While I answered that it is a mistake to assume that the establishment candidate would inevitably win the GOP nomination, I doubted that combative candidates such as Donald Trump and, to a lesser extent, Texas Sen. Ted Cruz, could pass the smell test for most Republicans.
But with the caucuses upon us, Trump and Cruz are battling it out in Iowa and in national surveys, while Florida Sen. Marco Rubio is the only Republican with pragmatist appeal to show any life in both Iowa and national polls
Republicans are apparently so angry, so dissatisfied with “politics as usual,” that they may make a very unusual decision: nominating a candidate who both lacks government experience and the measured responses that we have come to expect from our elected officials, or nominating someone who is so confrontational that he already insists he won’t compromise with political opponents.
Either choice would make 2016 an echo of 1964, when insurgent Barry Goldwater won the Republican nomination, defeating establishment alternatives Pennsylvania Gov. Bill Scranton and New York Gov. Nelson Rockefeller. But unlike 1964, when the Democratic Party was well-positioned for the presidential election, it now finds itself no better off than the GOP as Iowa approaches.
Of course, Iowa rarely decides the winner in the Republican contest, and the strange makeup and dynamic of this year’s race continues to suggest a three-way contest for the near future, with Trump, Cruz and a third candidate with appeal to pragmatists — probably Rubio — fighting it out.
While Rubio has shown clear separation in Iowa from alternatives such as Jeb Bush, Chris Christie and John Kasich (in the most recent NBC News/Wall Street Journal/Marist poll), the Florida senator is merely one hopeful in the pack in the Granite State.
Given the polls and the early Republican calendar, why not simply jump wholeheartedly on the Trump or Cruz bandwagons? Why not conclude that if Trump wins the first two states, he will run the table?

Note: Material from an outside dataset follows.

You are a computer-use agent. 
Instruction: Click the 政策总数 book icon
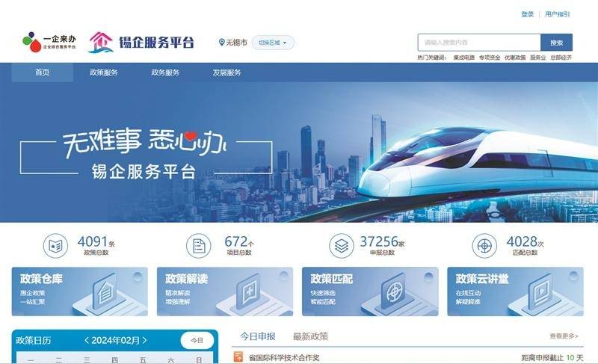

While early state and national polls leave no doubt about the two front-runners, the calendar, the makeup of the Republican field and the makeup of the Republican Party make a three-way fight likely.
Trump and Cruz have their enthusiastic supporters, but a chunk of the party obviously has serious reservations about both men. If a third candidate can stay alive in the race until mid-March — and that is likely but not certain — the contests of March 15, the first day when winner-take-all primaries are allowed, could become critical.
Under normal circumstances, if Trump were to win the first two contests, the race would be over. But this year is not normal (as well already have seen). A credible Cruz showing in Iowa could well keep him in the race as a conservative alternative to Trump, and a strong Rubio showing in Iowa, and possibly New Hampshire, would anoint him as the pragmatic alternative in the race.
That would take the race to South Carolina, Nevada and the March 1st contests, where Trump and Cruz again have an advantage, and where the two men could open up considerable delegate separation from any other remaining candidates. But, they would also keep each other from gaining even more separation from the rest of the field.
February’s four contests will allocate 121 pledged delegates, while there are almost 600 pledged delegates at stake in the March 1st contests, according to the Republican National Committee’s website.
The key question is how those early delegates divide and how many candidates survive into March, which has a total of 25 contests.
Three big states — Florida, Ohio and Illinois — hold their primaries on March 15, and both Florida and Ohio select their at-large and district pledged delegates on the basis of the statewide, winner-take-all vote.
If Trump or Cruz were to sweep those states, the race would be over. But a strong showing in the March 15 contests by a more pragmatic conservative could erase much of the delegate advantage that the two anti-establishment hopefuls built up over the contest’s first six weeks. That obviously would shake up the race.
After that comes April, with another batch of contests and delegates. Wisconsin’s April 5th primary would get attention, followed by six Northeast, generally Democratic states — Connecticut, Delaware, Maryland, New York, Pennsylvania and Rhode Island — with a considerable 249 pledged delegates at stake.
Can a pragmatic conservative survive until March 15 or even April? That certainly is not yet clear. But the calendar presents some interesting opportunities and challenges for all of the candidates, if no single hopeful lands a knockout punch early.
For now, Trump and Cruz have established themselves as the front-runners for the GOP. But given that unexpected development, why should anyone assume that the Republican race will follow previous paths to the party’s national convention in Cleveland?